>> start INPUT ROWS
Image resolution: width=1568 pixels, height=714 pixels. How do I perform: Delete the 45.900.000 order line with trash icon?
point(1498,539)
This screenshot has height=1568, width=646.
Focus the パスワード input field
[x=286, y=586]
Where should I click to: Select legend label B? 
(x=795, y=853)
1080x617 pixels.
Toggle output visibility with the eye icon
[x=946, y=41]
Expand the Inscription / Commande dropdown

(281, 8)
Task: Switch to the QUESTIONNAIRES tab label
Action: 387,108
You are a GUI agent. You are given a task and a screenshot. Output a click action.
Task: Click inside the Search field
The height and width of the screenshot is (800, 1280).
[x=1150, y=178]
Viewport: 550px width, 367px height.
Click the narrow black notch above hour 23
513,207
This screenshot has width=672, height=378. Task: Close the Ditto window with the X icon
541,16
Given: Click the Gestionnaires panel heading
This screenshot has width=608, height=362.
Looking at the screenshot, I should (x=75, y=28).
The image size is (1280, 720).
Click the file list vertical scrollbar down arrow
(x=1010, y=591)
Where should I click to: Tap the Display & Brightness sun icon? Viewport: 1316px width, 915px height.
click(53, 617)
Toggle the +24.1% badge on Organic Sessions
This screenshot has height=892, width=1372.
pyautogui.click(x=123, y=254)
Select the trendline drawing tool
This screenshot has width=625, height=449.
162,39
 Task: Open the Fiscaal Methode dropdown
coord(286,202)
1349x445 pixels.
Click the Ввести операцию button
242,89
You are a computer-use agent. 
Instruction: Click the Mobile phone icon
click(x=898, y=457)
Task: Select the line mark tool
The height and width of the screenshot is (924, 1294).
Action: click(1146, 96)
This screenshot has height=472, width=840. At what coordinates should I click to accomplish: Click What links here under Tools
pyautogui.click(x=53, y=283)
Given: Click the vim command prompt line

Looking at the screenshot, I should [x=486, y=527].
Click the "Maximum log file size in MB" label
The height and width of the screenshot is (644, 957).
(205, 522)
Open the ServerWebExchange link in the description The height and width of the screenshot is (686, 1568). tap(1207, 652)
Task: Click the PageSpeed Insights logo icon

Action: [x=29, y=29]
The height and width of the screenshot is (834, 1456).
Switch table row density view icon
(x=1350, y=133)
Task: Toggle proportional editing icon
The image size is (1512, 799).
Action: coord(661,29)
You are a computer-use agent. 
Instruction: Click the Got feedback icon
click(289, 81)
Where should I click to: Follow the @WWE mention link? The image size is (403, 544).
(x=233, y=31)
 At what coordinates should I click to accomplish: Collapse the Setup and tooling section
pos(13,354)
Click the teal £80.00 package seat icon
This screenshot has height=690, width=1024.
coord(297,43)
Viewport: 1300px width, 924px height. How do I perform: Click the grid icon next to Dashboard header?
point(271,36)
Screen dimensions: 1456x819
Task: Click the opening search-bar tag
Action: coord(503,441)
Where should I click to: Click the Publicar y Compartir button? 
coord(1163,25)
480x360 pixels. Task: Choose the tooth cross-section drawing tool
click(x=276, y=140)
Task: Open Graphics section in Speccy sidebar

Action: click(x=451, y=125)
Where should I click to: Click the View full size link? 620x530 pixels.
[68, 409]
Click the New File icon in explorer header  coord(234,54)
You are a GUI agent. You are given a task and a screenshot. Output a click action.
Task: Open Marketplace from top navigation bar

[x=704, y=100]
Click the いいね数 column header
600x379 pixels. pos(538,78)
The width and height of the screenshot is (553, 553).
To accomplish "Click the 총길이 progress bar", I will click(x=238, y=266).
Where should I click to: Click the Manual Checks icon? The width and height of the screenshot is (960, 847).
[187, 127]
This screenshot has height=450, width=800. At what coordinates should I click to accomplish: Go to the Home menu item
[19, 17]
>> end INPUT ROWS
STATED TASK
Output every non-blank line of the rows above as a Markdown table with two columns, No. and Line, giving each line its sequential number. Skip blank lines.

IN RESPONSE
| No. | Line |
|---|---|
| 1 | Image resolution: width=1568 pixels, height=714 pixels. How do I perform: Delete the 45.900.000 order line with trash icon? |
| 2 | point(1498,539) |
| 3 | This screenshot has height=1568, width=646. |
| 4 | Focus the パスワード input field |
| 5 | [x=286, y=586] |
| 6 | Where should I click to: Select legend label B?  |
| 7 | (x=795, y=853) |
| 8 | 1080x617 pixels. |
| 9 | Toggle output visibility with the eye icon |
| 10 | [x=946, y=41] |
| 11 | Expand the Inscription / Commande dropdown |
| 12 | (281, 8) |
| 13 | Task: Switch to the QUESTIONNAIRES tab label |
| 14 | Action: 387,108 |
| 15 | You are a GUI agent. You are given a task and a screenshot. Output a click action. |
| 16 | Task: Click inside the Search field |
| 17 | The height and width of the screenshot is (800, 1280). |
| 18 | [x=1150, y=178] |
| 19 | Viewport: 550px width, 367px height. |
| 20 | Click the narrow black notch above hour 23 |
| 21 | 513,207 |
| 22 | This screenshot has width=672, height=378. Task: Close the Ditto window with the X icon |
| 23 | 541,16 |
| 24 | Given: Click the Gestionnaires panel heading |
| 25 | This screenshot has width=608, height=362. |
| 26 | Looking at the screenshot, I should (x=75, y=28). |
| 27 | The image size is (1280, 720). |
| 28 | Click the file list vertical scrollbar down arrow |
| 29 | (x=1010, y=591) |
| 30 | Where should I click to: Tap the Display & Brightness sun icon? Viewport: 1316px width, 915px height. |
| 31 | click(53, 617) |
| 32 | Toggle the +24.1% badge on Organic Sessions |
| 33 | This screenshot has height=892, width=1372. |
| 34 | pyautogui.click(x=123, y=254) |
| 35 | Select the trendline drawing tool |
| 36 | This screenshot has width=625, height=449. |
| 37 | 162,39 |
| 38 |  Task: Open the Fiscaal Methode dropdown |
| 39 | coord(286,202) |
| 40 | 1349x445 pixels. |
| 41 | Click the Ввести операцию button |
| 42 | 242,89 |
| 43 | You are a computer-use agent.  |
| 44 | Instruction: Click the Mobile phone icon |
| 45 | click(x=898, y=457) |
| 46 | Task: Select the line mark tool |
| 47 | The height and width of the screenshot is (924, 1294). |
| 48 | Action: click(1146, 96) |
| 49 | This screenshot has height=472, width=840. At what coordinates should I click to accomplish: Click What links here under Tools |
| 50 | pyautogui.click(x=53, y=283) |
| 51 | Given: Click the vim command prompt line |
| 52 | Looking at the screenshot, I should [x=486, y=527]. |
| 53 | Click the "Maximum log file size in MB" label |
| 54 | The height and width of the screenshot is (644, 957). |
| 55 | (205, 522) |
| 56 | Open the ServerWebExchange link in the description The height and width of the screenshot is (686, 1568). tap(1207, 652) |
| 57 | Task: Click the PageSpeed Insights logo icon |
| 58 | Action: [x=29, y=29] |
| 59 | The height and width of the screenshot is (834, 1456). |
| 60 | Switch table row density view icon |
| 61 | (x=1350, y=133) |
| 62 | Task: Toggle proportional editing icon |
| 63 | The image size is (1512, 799). |
| 64 | Action: coord(661,29) |
| 65 | You are a computer-use agent.  |
| 66 | Instruction: Click the Got feedback icon |
| 67 | click(289, 81) |
| 68 | Where should I click to: Follow the @WWE mention link? The image size is (403, 544). |
| 69 | (x=233, y=31) |
| 70 |  At what coordinates should I click to accomplish: Collapse the Setup and tooling section |
| 71 | pos(13,354) |
| 72 | Click the teal £80.00 package seat icon |
| 73 | This screenshot has height=690, width=1024. |
| 74 | coord(297,43) |
| 75 | Viewport: 1300px width, 924px height. How do I perform: Click the grid icon next to Dashboard header? |
| 76 | point(271,36) |
| 77 | Screen dimensions: 1456x819 |
| 78 | Task: Click the opening search-bar tag |
| 79 | Action: coord(503,441) |
| 80 | Where should I click to: Click the Publicar y Compartir button?  |
| 81 | coord(1163,25) |
| 82 | 480x360 pixels. Task: Choose the tooth cross-section drawing tool |
| 83 | click(x=276, y=140) |
| 84 | Task: Open Graphics section in Speccy sidebar |
| 85 | Action: click(x=451, y=125) |
| 86 | Where should I click to: Click the View full size link? 620x530 pixels. |
| 87 | [68, 409] |
| 88 | Click the New File icon in explorer header  coord(234,54) |
| 89 | You are a GUI agent. You are given a task and a screenshot. Output a click action. |
| 90 | Task: Open Marketplace from top navigation bar |
| 91 | [x=704, y=100] |
| 92 | Click the いいね数 column header |
| 93 | 600x379 pixels. pos(538,78) |
| 94 | The width and height of the screenshot is (553, 553). |
| 95 | To accomplish "Click the 총길이 progress bar", I will click(x=238, y=266). |
| 96 | Where should I click to: Click the Manual Checks icon? The width and height of the screenshot is (960, 847). |
| 97 | [187, 127] |
| 98 | This screenshot has height=450, width=800. At what coordinates should I click to accomplish: Go to the Home menu item |
| 99 | [19, 17] |